This thesis presents the application of STED nanoscopy to two acute topics in cancer research of direct or indirect clinical interest. The first project has investigated the structure of telomeres, the ends of the linear eukaryotic chromosomes, in intact human cells at the nanoscale. To protect genome integrity, a telomere can mask the chromosome end by folding back and sequestering its single-stranded 3’-overhang in an upstream part of the double-stranded DNA repeat region. The formed t-loop structure has so far only been visualized by electron microscopy and fluorescence nanoscopy with cross-linked mammalian telomeric DNA after disruption of cell nuclei and spreading. For the first time, this work demonstrates the existence of t-loops within their endogenous nuclear environment in intact human cells. The identification of further telomere conformations has laid the groundwork for distinguishing cancerous cells that use different telomere maintenance mechanisms based on their individual telomere populations by a combined STED nanoscopy and deep learning approach. The population difference was essentially attributed to the promyelocytic leukemia (PML) protein that significantly perturbs the organization of a subpopulation of telomeres towards an open conformation in cancer cells that employ a telomerase-independent, alternative telomere lengthening mechanism. Elucidating the nanoscale topology of telomeres and associated proteins within the nucleus has provided new insight into telomere structure-function relationships relevant for understanding the deregulation of telomere maintenance in cancer cells.

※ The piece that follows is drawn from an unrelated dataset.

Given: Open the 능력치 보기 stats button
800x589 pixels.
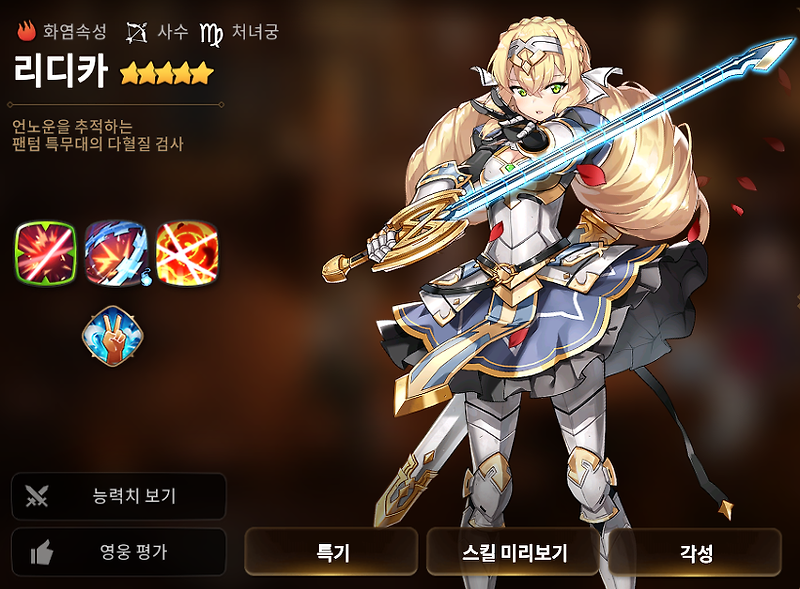Looking at the screenshot, I should click(x=118, y=496).
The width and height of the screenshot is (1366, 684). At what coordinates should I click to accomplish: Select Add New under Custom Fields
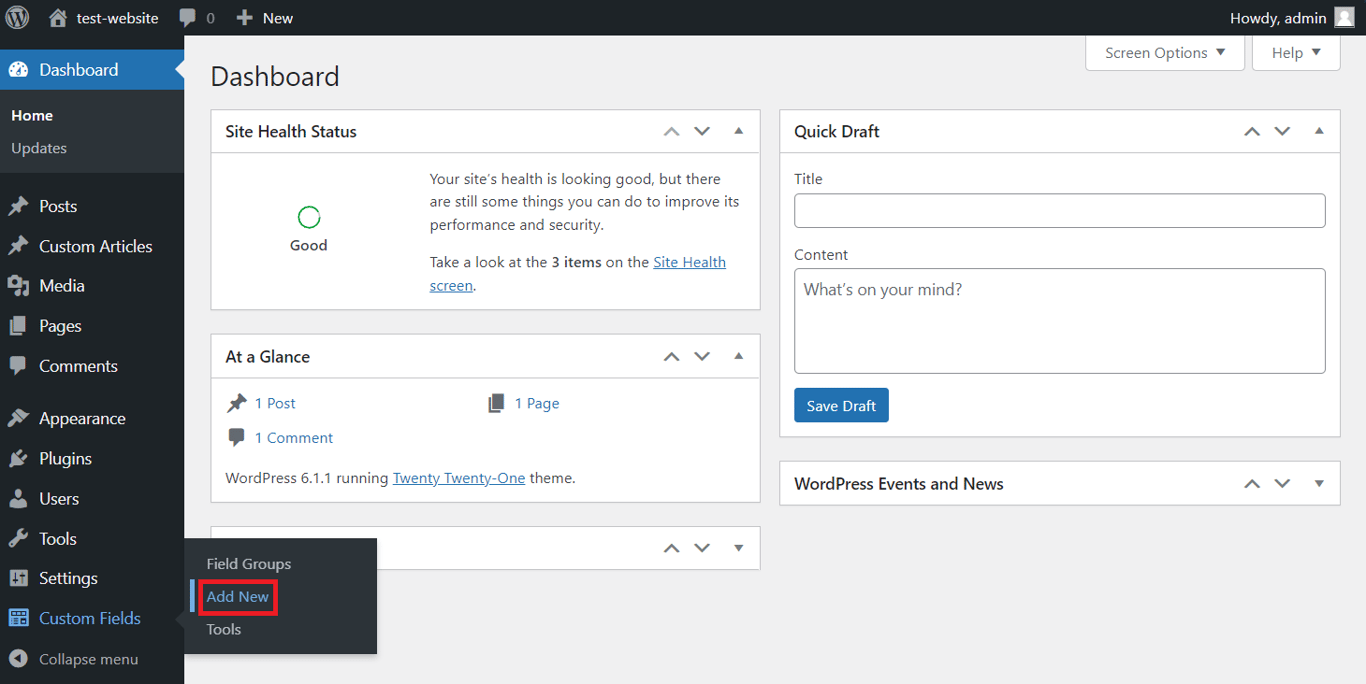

After understanding the molecular foundations, this newly gained knowledge can be exploited to develop novel or refined diagnostic and treatment strategies. The second project has characterized the intracellular distribution of recently developed prostate cancer tracers. These novel prostate-specific membrane antigen (PSMA) inhibitors have revolutionized the treatment regimen of prostate cancer by enabling targeted imaging and therapy approaches. However, the exact internalization mechanism and the subcellular fate of these tracers have remained elusive. By combining STED nanoscopy with a newly developed non-standard live cell staining protocol, this work confirmed cell surface clustering of the targeted membrane antigen upon PSMA inhibitor binding, subsequent clathrin-dependent endocytosis and endosomal trafficking of the antigen-inhibitor complex. PSMA inhibitors accumulate in prostate cancer cells at clinically relevant time points, but strikingly and in contrast to the targeted antigen itself, they eventually distribute homogenously in the cytosol. This project has revealed the subcellular fate of PSMA/PSMA inhibitor complexes for the first time and provides crucial knowledge for the future application of these tracers including the development of new strategies in the field of prostate cancer diagnostics and therapeutics.
Relying on the photostability and biocompatibility of the applied fluorophores, the performance of live cell STED nanoscopy in the field of cancer research is boosted by the development of improved fluorophores. The third project in this thesis introduces a biocompatible, small molecule near-infrared dye suitable for live cell STED imaging. By the application of a halogen dance rearrangement, a dihalogenated fluorinatable pyridinyl rhodamine could be synthesized at high yield. The option of subsequent radiolabeling combined with excellent optical properties and a non-toxic profile renders this dye an appropriate candidate for medical and bioimaging applications. Providing an intrinsic and highly specific mitochondrial targeting ability, the radiolabeled analogue is suggested as a vehicle for multimodal (positron emission tomography and optical imaging) medical imaging of mitochondria for cancer diagnosis and therapeutic approaches in patients and biopsy tissue.
The absence of cytotoxicity is not only a crucial prerequisite for clinically used fluorophores. To guarantee the generation of meaningful data mirroring biological reality, the absence of cytotoxicity is likewise a decisive property of dyes applied in live cell STED nanoscopy. The fourth project in this thesis proposes a universal approach for cytotoxicity testing based on characterizing the influence of the compound of interest on the proliferation behavior of human cell lines using digital holographic cytometry. By applying this approach to recently developed live cell STED compatible dyes, pronounced cytotoxic effects could be excluded. Looking more closely, some of the tested dyes slightly altered cell proliferation, so this project provides guidance on the right choice of dye for the least invasive live cell STED experiments.
Ultimately, live cell STED data should be exploited to extract as much biological information as possible. However, some information might be partially hidden by image degradation due the dynamics of living samples and the deliberate choice of rather conservative imaging parameters in order to preserve sample viability. The fifth project in this thesis presents a novel image restoration method in a Bayesian framework that simultaneously performs deconvolution, denoising as well as super-resolution, to restore images suffering from noise with mixed Poisson-Gaussian statistics. Established deconvolution or denoising methods that consider only one type of noise generally do not perform well on images degraded significantly by mixed noise. The newly introduced method was validated with live cell STED telomere data proving that the method can compete with state-of-the-art approaches.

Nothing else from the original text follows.